Hacking and Other Thoughts

Thu, 27 Jul 2006

Kevent, Netchannels, and Utrace

A lot has been going on lately, where to begin? :-)

About netchannels. lwn.net posted an article in the kernel section of the weekly addition yesterday quoting my seeming abandonment of VJ netchannels. This is only a half truth. For sure, there are real practicality issues to overcome, but I haven't given up hope entirely.

For example, while netfilter is a hard problem wrt. netchannels, someone will figure out a workable solution. Rusty started talks along those lines today. One of his ideas being tossed around is to rework the core tuple ID used for netfilter lookups into something simpler. The idea is to use a direct key involving fields that a netchannel hw engine would need to look at anyways.

This would be a radical departure from the present netfilter mechanisms, and would require redoing the userspace tools. Rusty says the world be damned and let's do it if necessary! This guy is quite inspirational :)

Alexey Kuznetsov also proposed an idea wherein we netchannel to a socket, and then in socket processing context we run the netfilter code path.

I've been trying to lend some support to Evgeniy Polyakov's kernel event mechanism KEVENT. I think the ideas are clean, and the event reporting scheme will scale very well. Although kevent exists on it's own and doesn't tie in directly to networking AIO it does make an implementation of networking AIO much easier and an implementation is included in his patches.

Meanwhile, Ulrich Drepper has been thinking a lot about this topic as well. Just the other day he posted his paper and slides from his OLS presentation on this topic.

Evgeniy's and Ulrich's proposals have a lot in common, and because Evgeniy's implementation has been around a while and has been refined we can use it to make forward progress in this area now.

One unique idea in Ulrich's proposal for network AIO is the concept of DMA user mappings. Do not confuse this with the kind of DMA mappings a device uses to transfer data to or from memory. It is logically different.

The idea is to allow the user to allocate buffers, which initially live in the kernel, but which the user can ask for a mapping for later. So the user refers to the buffer using opaque integer keys, or somesuch, when performing an AIO request. It uses this instead of pointers, since the user doesn't necessary have a mapping to the buffer.

My current guess is that we'll end up with something that looks like Kevent with Ulrich's DMA mapping ideas added on.

Finally, I have been staring at Roland's new debugging infrastructure called UTRACE. This stuff is very impressive. If you've ever toiled through trying to get some debugging application working under Linux using ptrace(), you'll immediately see why Roland's work is extremely cool. ptrace() can be considered one of the most bletcherous kernel APIs ever designed. Every platform implements it slightly differently, making every GDB port a royal pain in the ass. In particular, ptrace()'s signal semantics are nearly impossible to deal with cleanly.

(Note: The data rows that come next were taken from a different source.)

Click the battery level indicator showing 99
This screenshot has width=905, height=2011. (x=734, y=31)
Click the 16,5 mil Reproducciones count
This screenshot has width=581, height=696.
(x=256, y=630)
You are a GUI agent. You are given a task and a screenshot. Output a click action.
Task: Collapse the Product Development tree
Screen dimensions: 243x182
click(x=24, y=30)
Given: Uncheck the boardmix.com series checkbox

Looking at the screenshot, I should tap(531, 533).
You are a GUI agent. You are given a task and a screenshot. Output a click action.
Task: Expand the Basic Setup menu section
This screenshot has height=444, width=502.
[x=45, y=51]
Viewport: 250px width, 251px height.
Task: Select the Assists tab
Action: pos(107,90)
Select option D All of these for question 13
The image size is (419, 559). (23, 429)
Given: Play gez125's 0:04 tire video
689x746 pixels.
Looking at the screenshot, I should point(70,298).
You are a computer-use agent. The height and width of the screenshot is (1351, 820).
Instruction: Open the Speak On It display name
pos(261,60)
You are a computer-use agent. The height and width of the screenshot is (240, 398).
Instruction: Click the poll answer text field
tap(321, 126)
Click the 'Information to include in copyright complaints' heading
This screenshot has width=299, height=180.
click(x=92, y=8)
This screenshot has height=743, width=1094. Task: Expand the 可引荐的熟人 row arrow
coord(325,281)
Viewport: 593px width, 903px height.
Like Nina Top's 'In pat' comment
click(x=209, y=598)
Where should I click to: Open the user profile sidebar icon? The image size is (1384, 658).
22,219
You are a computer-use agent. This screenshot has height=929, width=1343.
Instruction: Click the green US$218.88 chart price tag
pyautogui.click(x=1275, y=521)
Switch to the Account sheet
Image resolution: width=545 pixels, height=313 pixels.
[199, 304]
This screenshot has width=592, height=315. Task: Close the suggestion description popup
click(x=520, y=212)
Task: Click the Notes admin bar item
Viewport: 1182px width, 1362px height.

Enter utrace. It's a debugging framework of sorts for the kernel. It's based upon the idea of debugging engines. For example, backwards compatibility for ptrace() is coded as a utrace engine. Multiple engines can attach to the same process. Furthermore the register transferring and signal handling are done in well defined, explict, ways.

There is a sample kernel utrace module provided on Roland's page that provides Plan 9 like semantics. Way back when I first read up on Plan 9 I thought the coolest thing was that programs didn't crash, they just froze when they got a segfault or something and waited for someone to come around and debug them. I thought this was brilliant! Roland's sample module implements this, you just pass in the pid you're interested in and that pid's process group will get the Plan 9 semantics. The process will suspend instead of dying, but if you give it a SIGCONT it would continue on and process that fatal signal as normal.

And let's face it, sometimes you don't get all the information you really need in the core file. This can be particularly true for threaded programs when they dump core.

So I'll have to find some time to work on the sparc ports, which should not be difficult at all. Roland even provides a test suite of sorts in the "ntrace" tarball. He is one of the most complete software developers I have ever observed.